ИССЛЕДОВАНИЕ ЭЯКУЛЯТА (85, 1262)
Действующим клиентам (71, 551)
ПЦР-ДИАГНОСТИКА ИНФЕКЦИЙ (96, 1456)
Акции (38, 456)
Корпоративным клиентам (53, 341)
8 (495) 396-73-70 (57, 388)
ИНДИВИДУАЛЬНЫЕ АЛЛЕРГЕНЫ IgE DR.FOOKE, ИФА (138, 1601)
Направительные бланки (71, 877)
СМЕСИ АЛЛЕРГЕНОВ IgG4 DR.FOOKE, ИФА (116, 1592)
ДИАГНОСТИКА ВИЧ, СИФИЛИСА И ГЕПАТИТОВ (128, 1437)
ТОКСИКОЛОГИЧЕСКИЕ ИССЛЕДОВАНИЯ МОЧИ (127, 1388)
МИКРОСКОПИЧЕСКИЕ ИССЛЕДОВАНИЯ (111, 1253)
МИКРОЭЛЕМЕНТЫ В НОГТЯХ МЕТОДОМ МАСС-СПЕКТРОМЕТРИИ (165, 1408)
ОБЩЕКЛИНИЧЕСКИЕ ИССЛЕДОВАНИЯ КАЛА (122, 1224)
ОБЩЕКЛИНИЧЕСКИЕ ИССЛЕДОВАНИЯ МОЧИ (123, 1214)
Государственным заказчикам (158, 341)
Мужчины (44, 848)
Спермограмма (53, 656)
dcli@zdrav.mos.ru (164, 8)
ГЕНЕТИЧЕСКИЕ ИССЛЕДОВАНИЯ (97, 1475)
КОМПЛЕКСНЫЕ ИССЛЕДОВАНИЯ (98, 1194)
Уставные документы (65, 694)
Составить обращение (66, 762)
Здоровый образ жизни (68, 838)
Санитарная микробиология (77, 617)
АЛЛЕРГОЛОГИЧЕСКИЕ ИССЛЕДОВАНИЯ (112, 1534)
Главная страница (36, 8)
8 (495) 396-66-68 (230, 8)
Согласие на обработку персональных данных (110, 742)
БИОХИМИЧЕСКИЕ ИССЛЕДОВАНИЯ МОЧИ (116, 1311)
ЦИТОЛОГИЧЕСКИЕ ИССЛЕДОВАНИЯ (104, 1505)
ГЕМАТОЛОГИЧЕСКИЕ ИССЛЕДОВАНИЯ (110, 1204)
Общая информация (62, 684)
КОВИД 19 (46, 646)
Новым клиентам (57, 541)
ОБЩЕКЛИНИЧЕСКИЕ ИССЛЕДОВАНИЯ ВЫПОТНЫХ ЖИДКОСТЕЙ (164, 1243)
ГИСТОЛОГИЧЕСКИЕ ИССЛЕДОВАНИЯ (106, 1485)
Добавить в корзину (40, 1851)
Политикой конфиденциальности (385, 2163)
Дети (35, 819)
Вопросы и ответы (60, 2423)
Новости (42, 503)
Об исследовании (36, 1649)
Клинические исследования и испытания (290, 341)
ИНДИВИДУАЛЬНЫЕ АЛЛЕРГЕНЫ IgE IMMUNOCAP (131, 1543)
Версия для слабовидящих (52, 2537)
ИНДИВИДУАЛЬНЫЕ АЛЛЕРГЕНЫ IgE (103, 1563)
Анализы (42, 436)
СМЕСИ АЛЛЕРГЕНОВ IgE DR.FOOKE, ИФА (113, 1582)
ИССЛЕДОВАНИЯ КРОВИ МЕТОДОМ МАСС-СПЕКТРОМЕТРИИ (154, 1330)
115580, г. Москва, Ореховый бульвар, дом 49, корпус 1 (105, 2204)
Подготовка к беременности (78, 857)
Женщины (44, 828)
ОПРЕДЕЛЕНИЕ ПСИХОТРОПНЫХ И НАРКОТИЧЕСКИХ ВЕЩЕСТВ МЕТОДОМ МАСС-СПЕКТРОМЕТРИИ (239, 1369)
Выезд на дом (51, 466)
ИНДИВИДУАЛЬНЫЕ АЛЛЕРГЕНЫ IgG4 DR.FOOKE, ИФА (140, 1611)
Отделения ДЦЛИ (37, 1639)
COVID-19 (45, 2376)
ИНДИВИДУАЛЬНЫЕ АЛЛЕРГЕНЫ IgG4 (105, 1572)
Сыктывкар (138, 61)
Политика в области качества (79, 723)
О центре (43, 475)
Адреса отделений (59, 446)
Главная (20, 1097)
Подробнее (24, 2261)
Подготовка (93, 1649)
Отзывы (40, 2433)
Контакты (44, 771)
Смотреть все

-------

#### [Problem to solve]
Copy, exactly and only, the lines above that begin with the one containing "Подготовка к беременности (78, 857)" and finish with the one containing "COVID-19 (45, 2376)".

#### [Response to this exercise]
Подготовка к беременности (78, 857)
Женщины (44, 828)
ОПРЕДЕЛЕНИЕ ПСИХОТРОПНЫХ И НАРКОТИЧЕСКИХ ВЕЩЕСТВ МЕТОДОМ МАСС-СПЕКТРОМЕТРИИ (239, 1369)
Выезд на дом (51, 466)
ИНДИВИДУАЛЬНЫЕ АЛЛЕРГЕНЫ IgG4 DR.FOOKE, ИФА (140, 1611)
Отделения ДЦЛИ (37, 1639)
COVID-19 (45, 2376)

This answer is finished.